Чем дальше двигалось войско, тем больше удивляли Одинцова два загадочных обстоятельства: отсутствие крупных городов и полное безлюдье на дороге, если не считать конных гонцов, иногда попадавшихся им навстречу или, наоборот, обгонявших армейские колонны. Временами поля сменялись фруктовыми рощами с цветущими деревьями; Одинцов уже знал, что местные плоды сильно напоминают земные яблоки, груши, персики и что-то среднее между апельсинами и лимонами. За рощами вставали бескрайние бахчи и виноградники, покрытые свежей весенней листвой, – неиссякаемый источник великолепных айденских вин. Среди рощ прятались небольшие деревушки или отдельные усадьбы; иногда попадались виллы богатых нобилей. В провинции Фейд отряды шли мимо посадок сахарного тростника и пальм со сладкими, похожими на финики плодами; в Линке пересекли невысокие горы с рудниками, где добывались золото, медь и самоцветы. Здесь тоже стояли придорожные крепости. От каждого такого форта на запад и на восток тянулись мощенные плитами тракты; с десяток раз где-то в отдалении раздавался едва слышный скрип колес и позвякивание бубенцов. Однако – ни города, ни торгового каравана, ни крестьянских возов с продуктами, ни знатного вельможи с конной свитой. Это было поразительно!
На пятый вечер Ильтар затащил к себе в палатку Иртема бар Корина, молодого сардара из Джейда. Тот был не прочь распить бутылку вина с хайритским вождем, заодно удовлетворив свое профессиональное любопытство по части боевой тактики северян. Затем разговор, искусно направляемый Одинцовым, перекинулся на царившее вокруг безлюдье. Ильтар засыпал гостя вопросами; тот, удивленно выгнув бровь, взглянул на Одинцова – видимо, Арраху бар Ригону полагалось знать такие вещи, а значит, он и сам мог бы все объяснить кузену. Затем бар Корин понимающе кивнул головой и хмыкнул: несомненно, решил, что молодой Ригон уже навлек на свою голову достаточно неприятностей и не рискует сам просвещать вождя варваров насчет айденских секретов.

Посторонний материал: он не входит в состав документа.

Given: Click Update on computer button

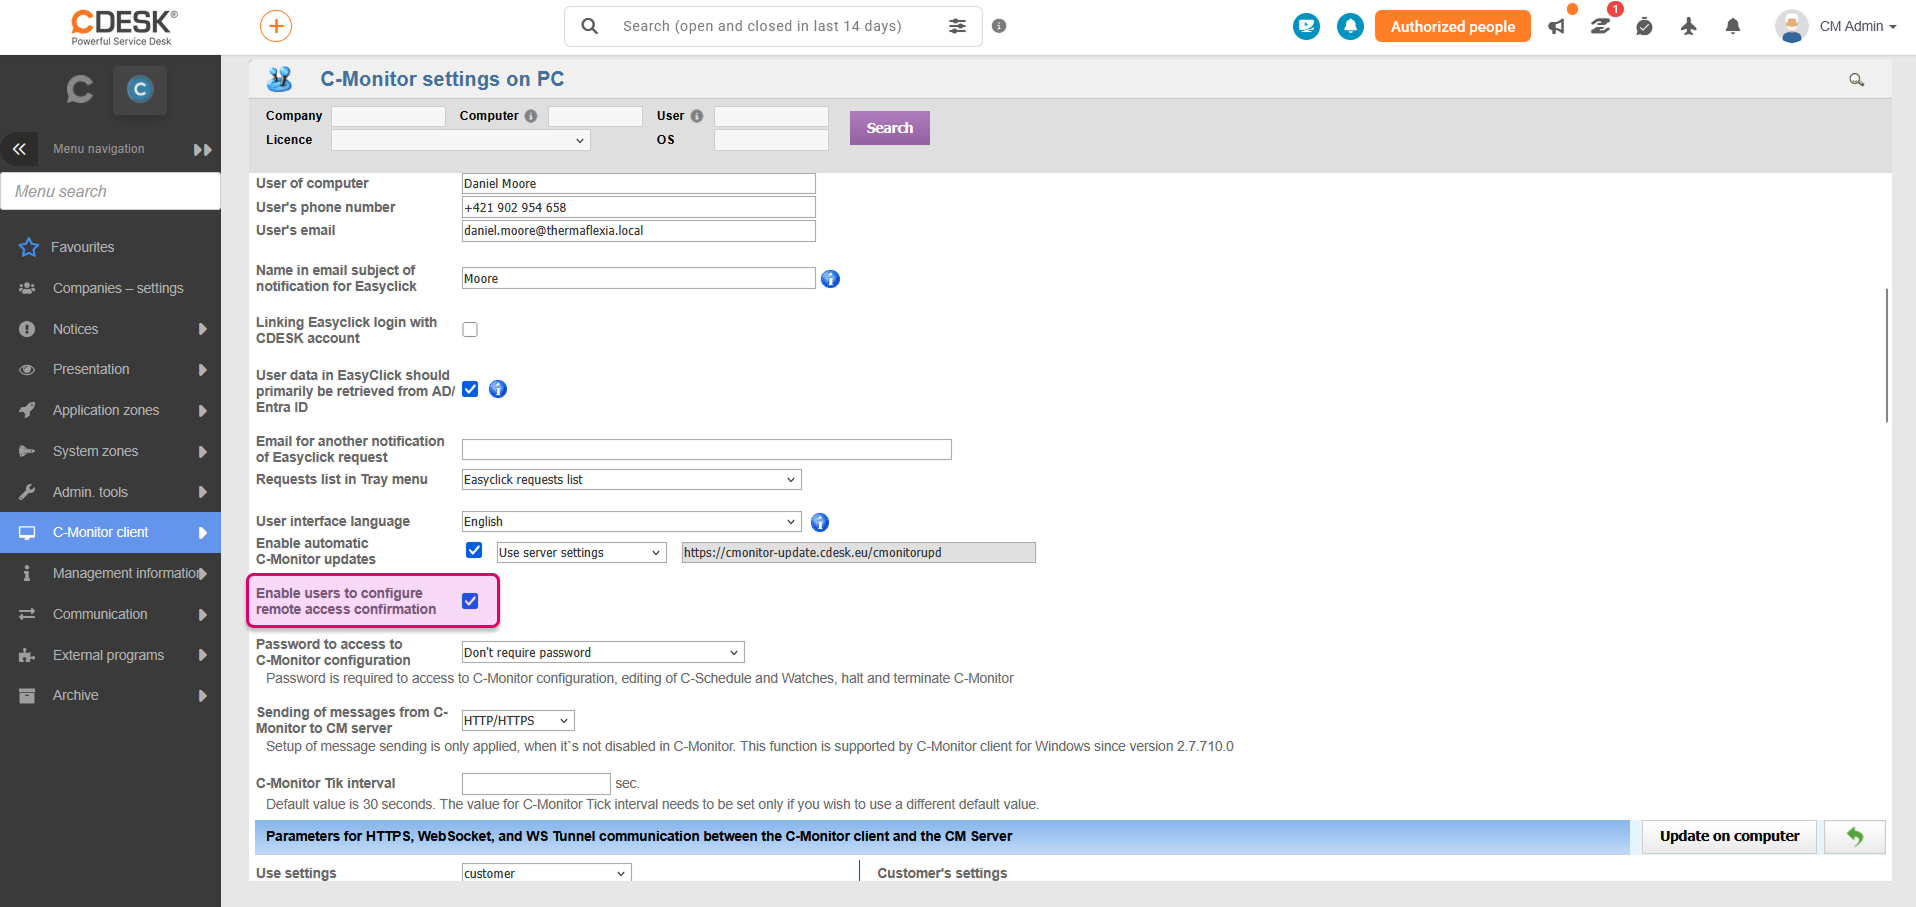Looking at the screenshot, I should (x=1729, y=837).
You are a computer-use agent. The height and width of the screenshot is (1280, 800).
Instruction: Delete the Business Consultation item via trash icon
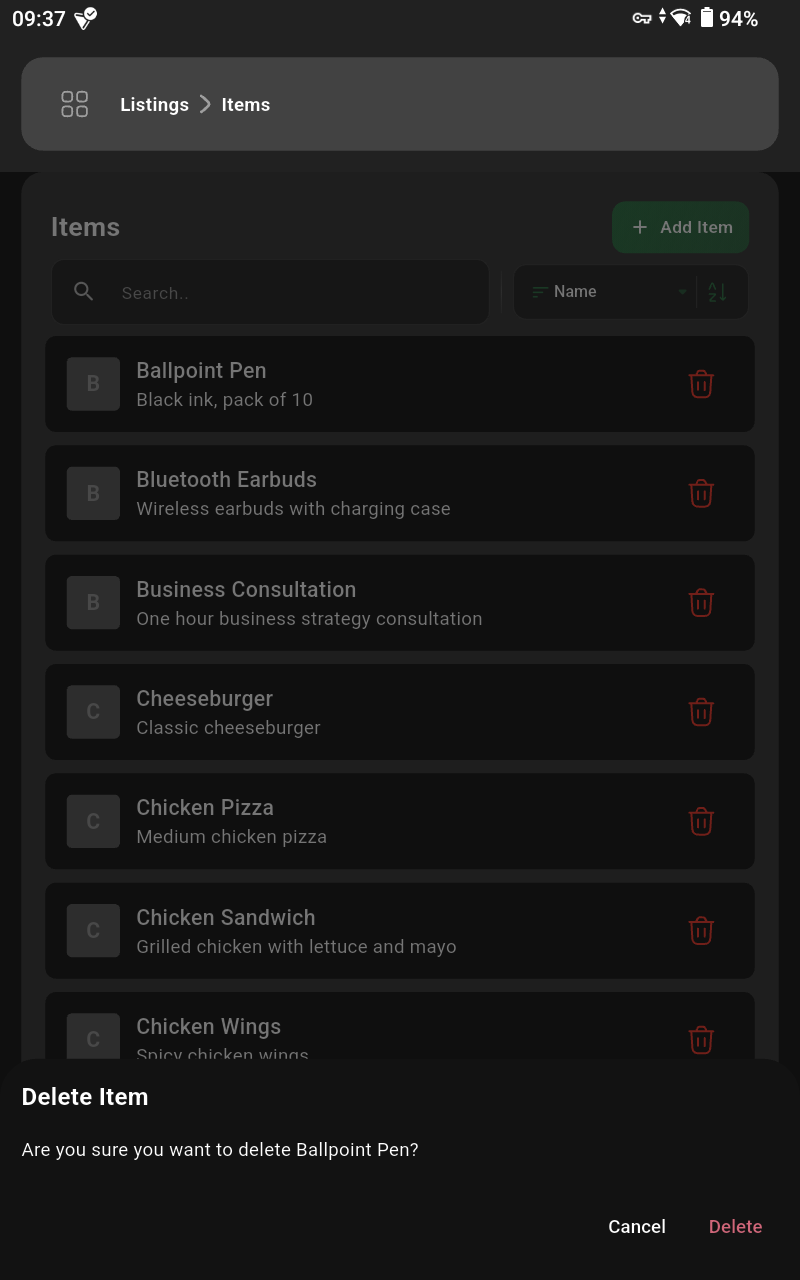pyautogui.click(x=701, y=602)
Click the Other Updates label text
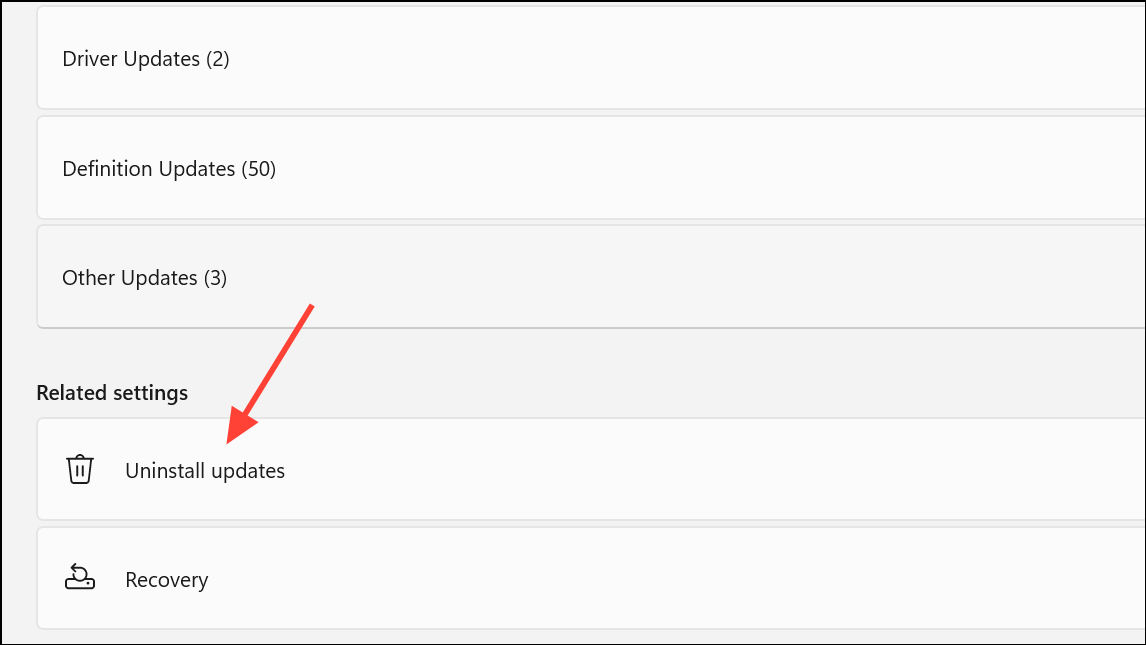1146x645 pixels. click(129, 278)
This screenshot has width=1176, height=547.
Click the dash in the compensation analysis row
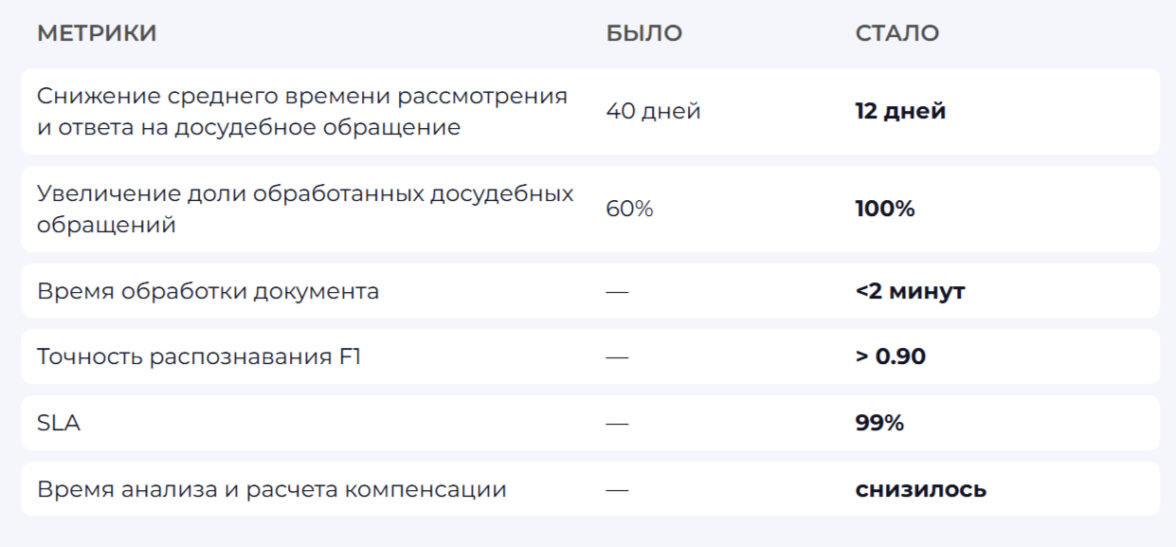click(x=617, y=490)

В нескольких скупых фразах бар Корин пояснил, что они следуют по императорской воинской дороге, на которой запрещено появляться без служебной надобности даже благородным нобилям. От нее отходят пути, ведущие в крупные и мелкие города, центры провинций, где стоят гарнизоны; в сорока тысячах локтей к востоку (в пятнадцати километрах, перевел для себя Одинцов) проложен общедоступный торговый тракт – для вельмож, купцов, крестьян и прочих путников. Вдоль него стоят города, в том числе столицы южных провинций; там сотни постоялых дворов для простого люда и гостиниц для благородных, с банями, садами отдыха и увеселительными заведениями. Но пути мира не должны пересекаться с путями войны, мудро добавил Иртем, поэтому северным всадникам сейчас придется следовать по той дороге, на которой в их кошельки ежедневно капают добрые имперские марки.
В другие вечера Одинцов не отказывался распить бочонок пива с воинами осской сотни или прикончить бутылку-другую вина в компании Ильтара. Потом, когда гасли костры и на лагерь, окруженный стеной связанных цепями возов, опускалась тишина, он долго лежал в своей палатке, уставившись бессонным взглядом в потолок. Ему было о чем подумать.
Например, об истории с бар Гайтом, незадачливым ксамитским лазутчиком. Получалось, что секреты Ригонов интересовали многих: и Вика Матуша, покойного библиотекаря, шпиона бар Савалта, и других любопытных, наймитов восточной державы. Одинцов не сомневался, что в этой экспедиции за ним тоже приглядывают. Пара молодых офицеров из окружения бар Нурата выполняла эту работу довольно неуклюже, но с присущим юности энтузиазмом. Одинцов не исключал, что эти сопляки, сами того не ведая, служили лишь прикрытием для другого, более опытного шпиона. Однажды вечером, вскоре после визита джейдского сардара, его вызвал бар Ворт, командир орды ветеранов и первый помощник стратега. Разглядывая Одинцова маленькими колючими глазками, он начал выспрашивать про хайритов – не замышляют ли северные варвары измены или чего противозаконного. Одинцов ответил, что, пока в обозе не кончатся запасы спиртного, варвары будут свято хранить верность имперскому стягу, но за дальнейшее же он поручиться не может. Старый сардар скривился и раздраженно отослал его прочь; бар Ворт сам был верным поклонником бутылки, и возможная конкуренция со стороны двух тысяч здоровых хайритских глоток его не обрадовала. Запасы вина и пива в армейском обозе были велики, но не безграничны.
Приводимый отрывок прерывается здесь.